Work item ::
Reproduce every record precisely, leaving no line out.

Stored data ::
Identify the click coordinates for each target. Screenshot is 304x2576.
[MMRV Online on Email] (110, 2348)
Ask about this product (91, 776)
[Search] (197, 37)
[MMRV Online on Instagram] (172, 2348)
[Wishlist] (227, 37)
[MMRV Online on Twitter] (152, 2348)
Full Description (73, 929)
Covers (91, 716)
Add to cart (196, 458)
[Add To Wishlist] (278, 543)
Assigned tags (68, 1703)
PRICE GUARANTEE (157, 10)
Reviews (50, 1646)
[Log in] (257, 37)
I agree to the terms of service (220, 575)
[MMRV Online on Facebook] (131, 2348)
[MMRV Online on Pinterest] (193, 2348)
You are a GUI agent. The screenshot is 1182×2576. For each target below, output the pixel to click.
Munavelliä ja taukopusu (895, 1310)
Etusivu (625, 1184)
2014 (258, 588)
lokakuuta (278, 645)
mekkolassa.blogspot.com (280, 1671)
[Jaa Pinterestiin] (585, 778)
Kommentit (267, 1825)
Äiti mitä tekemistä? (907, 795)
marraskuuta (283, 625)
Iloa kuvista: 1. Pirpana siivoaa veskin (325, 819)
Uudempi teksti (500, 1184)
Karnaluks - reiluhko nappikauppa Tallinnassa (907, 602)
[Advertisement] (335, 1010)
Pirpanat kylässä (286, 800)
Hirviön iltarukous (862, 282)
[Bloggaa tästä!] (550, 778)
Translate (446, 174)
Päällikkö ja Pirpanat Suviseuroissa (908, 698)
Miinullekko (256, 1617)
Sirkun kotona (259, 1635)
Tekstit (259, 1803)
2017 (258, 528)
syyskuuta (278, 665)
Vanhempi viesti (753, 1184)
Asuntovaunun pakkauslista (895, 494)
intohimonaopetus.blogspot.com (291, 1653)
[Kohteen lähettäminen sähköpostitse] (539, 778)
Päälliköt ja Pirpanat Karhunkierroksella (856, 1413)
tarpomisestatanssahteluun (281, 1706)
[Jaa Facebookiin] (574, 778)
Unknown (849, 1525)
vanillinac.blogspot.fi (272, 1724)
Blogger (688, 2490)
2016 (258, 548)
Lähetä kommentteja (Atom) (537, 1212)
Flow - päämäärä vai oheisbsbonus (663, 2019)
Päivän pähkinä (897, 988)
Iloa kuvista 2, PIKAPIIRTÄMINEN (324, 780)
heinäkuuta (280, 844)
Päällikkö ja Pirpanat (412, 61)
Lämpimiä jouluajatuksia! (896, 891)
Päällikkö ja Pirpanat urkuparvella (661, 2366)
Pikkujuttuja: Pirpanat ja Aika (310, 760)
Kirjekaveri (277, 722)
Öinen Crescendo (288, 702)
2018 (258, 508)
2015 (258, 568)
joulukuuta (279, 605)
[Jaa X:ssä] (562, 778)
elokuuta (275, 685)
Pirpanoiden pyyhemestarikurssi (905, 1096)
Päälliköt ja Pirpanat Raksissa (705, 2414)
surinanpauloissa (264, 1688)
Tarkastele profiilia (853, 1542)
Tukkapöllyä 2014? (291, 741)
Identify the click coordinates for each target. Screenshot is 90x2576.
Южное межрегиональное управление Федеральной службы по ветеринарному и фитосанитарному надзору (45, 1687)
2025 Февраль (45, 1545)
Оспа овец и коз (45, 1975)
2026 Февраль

Your response ::
Identify the click coordinates for each target. Screenshot is 304x2576.
[MMRV Online on Email] (110, 2348)
Ask about this product (91, 776)
[Search] (197, 37)
[MMRV Online on Instagram] (172, 2348)
[Wishlist] (227, 37)
[MMRV Online on Twitter] (152, 2348)
Full Description (73, 929)
Covers (91, 716)
Add to cart (196, 458)
[Add To Wishlist] (278, 543)
Assigned tags (68, 1703)
PRICE GUARANTEE (157, 10)
Reviews (50, 1646)
[Log in] (257, 37)
I agree to the terms of service (220, 575)
[MMRV Online on Facebook] (131, 2348)
[MMRV Online on Pinterest] (193, 2348)
You are a GUI agent. The screenshot is 1182×2576. For each target below, output the pixel to click.
Munavelliä ja taukopusu (895, 1310)
Etusivu (625, 1184)
2014 (258, 588)
lokakuuta (278, 645)
mekkolassa.blogspot.com (280, 1671)
[Jaa Pinterestiin] (585, 778)
Kommentit (267, 1825)
Äiti mitä tekemistä? (907, 795)
marraskuuta (283, 625)
Iloa kuvista: 1. Pirpana siivoaa veskin (325, 819)
Uudempi teksti (500, 1184)
Karnaluks - reiluhko nappikauppa Tallinnassa (907, 602)
[Advertisement] (335, 1010)
Pirpanat kylässä (286, 800)
Hirviön iltarukous (862, 282)
[Bloggaa tästä!] (550, 778)
Translate (446, 174)
Päällikkö ja Pirpanat Suviseuroissa (908, 698)
Miinullekko (256, 1617)
Sirkun kotona (259, 1635)
Tekstit (259, 1803)
2017 (258, 528)
syyskuuta (278, 665)
Vanhempi viesti (753, 1184)
Asuntovaunun pakkauslista (895, 494)
intohimonaopetus.blogspot.com (291, 1653)
[Kohteen lähettäminen sähköpostitse] (539, 778)
Päälliköt ja Pirpanat Karhunkierroksella (856, 1413)
tarpomisestatanssahteluun (281, 1706)
[Jaa Facebookiin] (574, 778)
Unknown (849, 1525)
vanillinac.blogspot.fi (272, 1724)
Blogger (688, 2490)
2016 (258, 548)
Lähetä kommentteja (Atom) (537, 1212)
Flow - päämäärä vai oheisbsbonus (663, 2019)
Päivän pähkinä (897, 988)
Iloa kuvista 2, PIKAPIIRTÄMINEN (324, 780)
heinäkuuta (280, 844)
Päällikkö ja Pirpanat (412, 61)
Lämpimiä jouluajatuksia! (896, 891)
Päällikkö ja Pirpanat urkuparvella (661, 2366)
Pikkujuttuja: Pirpanat ja Aika (310, 760)
Kirjekaveri (277, 722)
Öinen Crescendo (288, 702)
2018 (258, 508)
2015 (258, 568)
joulukuuta (279, 605)
[Jaa X:ssä] (562, 778)
elokuuta (275, 685)
Pirpanoiden pyyhemestarikurssi (905, 1096)
Päälliköt ja Pirpanat Raksissa (705, 2414)
surinanpauloissa (264, 1688)
Tarkastele profiilia (853, 1542)
Tukkapöllyä 2014? (291, 741)
Identify the click coordinates for each target. Screenshot is 90x2576.
Южное межрегиональное управление Федеральной службы по ветеринарному и фитосанитарному надзору (45, 1687)
2025 Февраль (45, 1545)
Оспа овец и коз (45, 1975)
2026 Февраль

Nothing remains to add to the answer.